Exercise objective.
Find the line containing "989x486 pixels." in the listing below. Repeat it exactly, along with each following line up to and including the one containing "Click Twisted Dandy".

━━━ Data to use ━━━

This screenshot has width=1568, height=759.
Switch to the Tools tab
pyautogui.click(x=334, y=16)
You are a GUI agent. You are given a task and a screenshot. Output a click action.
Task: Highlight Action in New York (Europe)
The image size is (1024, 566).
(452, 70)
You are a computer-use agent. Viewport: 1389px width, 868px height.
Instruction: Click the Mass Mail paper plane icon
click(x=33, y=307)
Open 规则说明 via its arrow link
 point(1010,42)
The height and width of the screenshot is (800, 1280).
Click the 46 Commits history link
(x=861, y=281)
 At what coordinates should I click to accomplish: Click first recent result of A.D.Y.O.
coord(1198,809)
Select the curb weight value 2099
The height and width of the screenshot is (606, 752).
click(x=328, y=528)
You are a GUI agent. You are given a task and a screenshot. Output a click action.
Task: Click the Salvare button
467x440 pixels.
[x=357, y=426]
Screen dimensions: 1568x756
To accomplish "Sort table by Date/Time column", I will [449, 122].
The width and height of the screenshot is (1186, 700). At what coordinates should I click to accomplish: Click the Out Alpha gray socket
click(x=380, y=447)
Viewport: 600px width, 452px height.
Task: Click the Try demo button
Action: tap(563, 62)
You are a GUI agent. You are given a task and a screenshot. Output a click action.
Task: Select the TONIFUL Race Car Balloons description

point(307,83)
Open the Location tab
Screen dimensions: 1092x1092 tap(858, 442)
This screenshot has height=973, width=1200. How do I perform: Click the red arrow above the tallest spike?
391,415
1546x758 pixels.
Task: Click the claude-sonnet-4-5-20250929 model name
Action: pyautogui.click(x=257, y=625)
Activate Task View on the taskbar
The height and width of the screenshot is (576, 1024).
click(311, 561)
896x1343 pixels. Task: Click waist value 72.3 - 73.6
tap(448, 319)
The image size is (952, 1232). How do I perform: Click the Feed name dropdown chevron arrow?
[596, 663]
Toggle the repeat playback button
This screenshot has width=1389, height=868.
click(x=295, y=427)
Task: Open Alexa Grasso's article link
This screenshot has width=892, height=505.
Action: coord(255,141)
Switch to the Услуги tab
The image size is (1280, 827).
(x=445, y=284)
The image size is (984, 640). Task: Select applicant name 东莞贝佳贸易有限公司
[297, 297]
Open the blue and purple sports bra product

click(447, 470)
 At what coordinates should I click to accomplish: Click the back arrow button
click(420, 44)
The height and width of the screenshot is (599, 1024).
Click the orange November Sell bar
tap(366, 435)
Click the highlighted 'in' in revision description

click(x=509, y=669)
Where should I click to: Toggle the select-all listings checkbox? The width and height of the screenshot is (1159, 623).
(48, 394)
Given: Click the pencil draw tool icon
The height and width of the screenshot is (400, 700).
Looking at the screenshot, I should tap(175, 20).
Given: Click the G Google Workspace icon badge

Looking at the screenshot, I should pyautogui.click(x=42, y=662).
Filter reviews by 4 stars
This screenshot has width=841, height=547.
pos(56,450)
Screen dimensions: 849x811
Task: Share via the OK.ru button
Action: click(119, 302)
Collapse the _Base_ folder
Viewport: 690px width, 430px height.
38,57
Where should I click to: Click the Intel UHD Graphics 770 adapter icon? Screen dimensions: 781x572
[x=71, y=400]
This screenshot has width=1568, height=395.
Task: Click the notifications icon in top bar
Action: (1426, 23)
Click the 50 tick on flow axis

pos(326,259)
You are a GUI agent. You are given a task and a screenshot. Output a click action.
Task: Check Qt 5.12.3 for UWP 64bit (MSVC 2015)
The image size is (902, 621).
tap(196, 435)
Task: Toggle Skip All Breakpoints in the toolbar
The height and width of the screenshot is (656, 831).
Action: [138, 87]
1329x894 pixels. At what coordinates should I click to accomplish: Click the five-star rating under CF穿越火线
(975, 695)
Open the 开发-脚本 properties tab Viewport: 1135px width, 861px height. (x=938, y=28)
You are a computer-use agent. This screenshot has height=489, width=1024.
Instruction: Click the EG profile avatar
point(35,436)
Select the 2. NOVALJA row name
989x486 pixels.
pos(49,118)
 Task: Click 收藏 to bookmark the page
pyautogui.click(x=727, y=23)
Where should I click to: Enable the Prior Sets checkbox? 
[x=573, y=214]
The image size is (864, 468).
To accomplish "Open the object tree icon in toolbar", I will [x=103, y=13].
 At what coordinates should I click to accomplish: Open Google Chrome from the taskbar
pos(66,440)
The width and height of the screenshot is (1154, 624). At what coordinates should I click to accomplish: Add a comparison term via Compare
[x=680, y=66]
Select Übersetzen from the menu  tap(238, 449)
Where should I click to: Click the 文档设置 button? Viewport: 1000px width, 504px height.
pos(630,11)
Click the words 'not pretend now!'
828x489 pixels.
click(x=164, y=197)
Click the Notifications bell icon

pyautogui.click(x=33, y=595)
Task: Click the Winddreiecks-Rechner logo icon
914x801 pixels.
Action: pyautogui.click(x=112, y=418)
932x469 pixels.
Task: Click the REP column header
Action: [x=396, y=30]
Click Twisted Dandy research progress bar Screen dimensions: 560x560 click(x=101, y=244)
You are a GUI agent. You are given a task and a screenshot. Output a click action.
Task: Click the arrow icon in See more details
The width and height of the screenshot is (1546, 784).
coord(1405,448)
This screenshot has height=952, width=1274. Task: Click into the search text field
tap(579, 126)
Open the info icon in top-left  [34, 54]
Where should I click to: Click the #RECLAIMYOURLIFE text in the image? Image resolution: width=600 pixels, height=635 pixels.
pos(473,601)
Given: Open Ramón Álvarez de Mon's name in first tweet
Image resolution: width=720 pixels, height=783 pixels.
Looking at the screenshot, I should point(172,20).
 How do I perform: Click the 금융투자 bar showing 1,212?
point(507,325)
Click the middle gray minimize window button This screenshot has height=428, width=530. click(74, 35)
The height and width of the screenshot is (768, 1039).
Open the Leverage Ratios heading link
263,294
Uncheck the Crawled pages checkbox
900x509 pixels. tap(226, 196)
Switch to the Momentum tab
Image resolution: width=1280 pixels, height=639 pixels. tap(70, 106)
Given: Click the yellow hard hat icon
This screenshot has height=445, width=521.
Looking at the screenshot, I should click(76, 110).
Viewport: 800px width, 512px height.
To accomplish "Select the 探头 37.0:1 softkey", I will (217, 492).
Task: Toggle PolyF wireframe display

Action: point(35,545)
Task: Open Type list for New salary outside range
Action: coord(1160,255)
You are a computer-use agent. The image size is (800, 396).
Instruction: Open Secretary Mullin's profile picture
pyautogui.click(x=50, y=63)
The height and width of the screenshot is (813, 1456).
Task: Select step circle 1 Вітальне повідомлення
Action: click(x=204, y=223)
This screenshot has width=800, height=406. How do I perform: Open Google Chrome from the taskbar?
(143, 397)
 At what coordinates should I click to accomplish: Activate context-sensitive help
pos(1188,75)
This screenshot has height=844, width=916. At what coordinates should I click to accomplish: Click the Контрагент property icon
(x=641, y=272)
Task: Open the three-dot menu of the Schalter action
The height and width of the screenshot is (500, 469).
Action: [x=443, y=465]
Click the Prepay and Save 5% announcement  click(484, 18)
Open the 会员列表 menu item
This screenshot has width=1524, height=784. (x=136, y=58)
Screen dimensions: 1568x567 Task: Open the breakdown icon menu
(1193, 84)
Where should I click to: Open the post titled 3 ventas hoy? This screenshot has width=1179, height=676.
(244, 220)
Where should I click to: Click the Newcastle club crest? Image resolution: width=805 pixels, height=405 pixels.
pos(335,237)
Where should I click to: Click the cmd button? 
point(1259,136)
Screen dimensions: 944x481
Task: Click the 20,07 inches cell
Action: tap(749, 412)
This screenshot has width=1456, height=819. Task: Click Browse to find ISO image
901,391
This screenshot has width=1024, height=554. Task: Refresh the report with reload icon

━━━

Response to this task.
989x486 pixels.
pos(49,118)
 Task: Click 收藏 to bookmark the page
pyautogui.click(x=727, y=23)
Where should I click to: Enable the Prior Sets checkbox? 
[x=573, y=214]
The image size is (864, 468).
To accomplish "Open the object tree icon in toolbar", I will [x=103, y=13].
 At what coordinates should I click to accomplish: Open Google Chrome from the taskbar
pos(66,440)
The width and height of the screenshot is (1154, 624). At what coordinates should I click to accomplish: Add a comparison term via Compare
[x=680, y=66]
Select Übersetzen from the menu  tap(238, 449)
Where should I click to: Click the 文档设置 button? Viewport: 1000px width, 504px height.
pos(630,11)
Click the words 'not pretend now!'
828x489 pixels.
click(x=164, y=197)
Click the Notifications bell icon

pyautogui.click(x=33, y=595)
Task: Click the Winddreiecks-Rechner logo icon
914x801 pixels.
Action: pyautogui.click(x=112, y=418)
932x469 pixels.
Task: Click the REP column header
Action: [x=396, y=30]
Click Twisted Dandy research progress bar Screen dimensions: 560x560 click(x=101, y=244)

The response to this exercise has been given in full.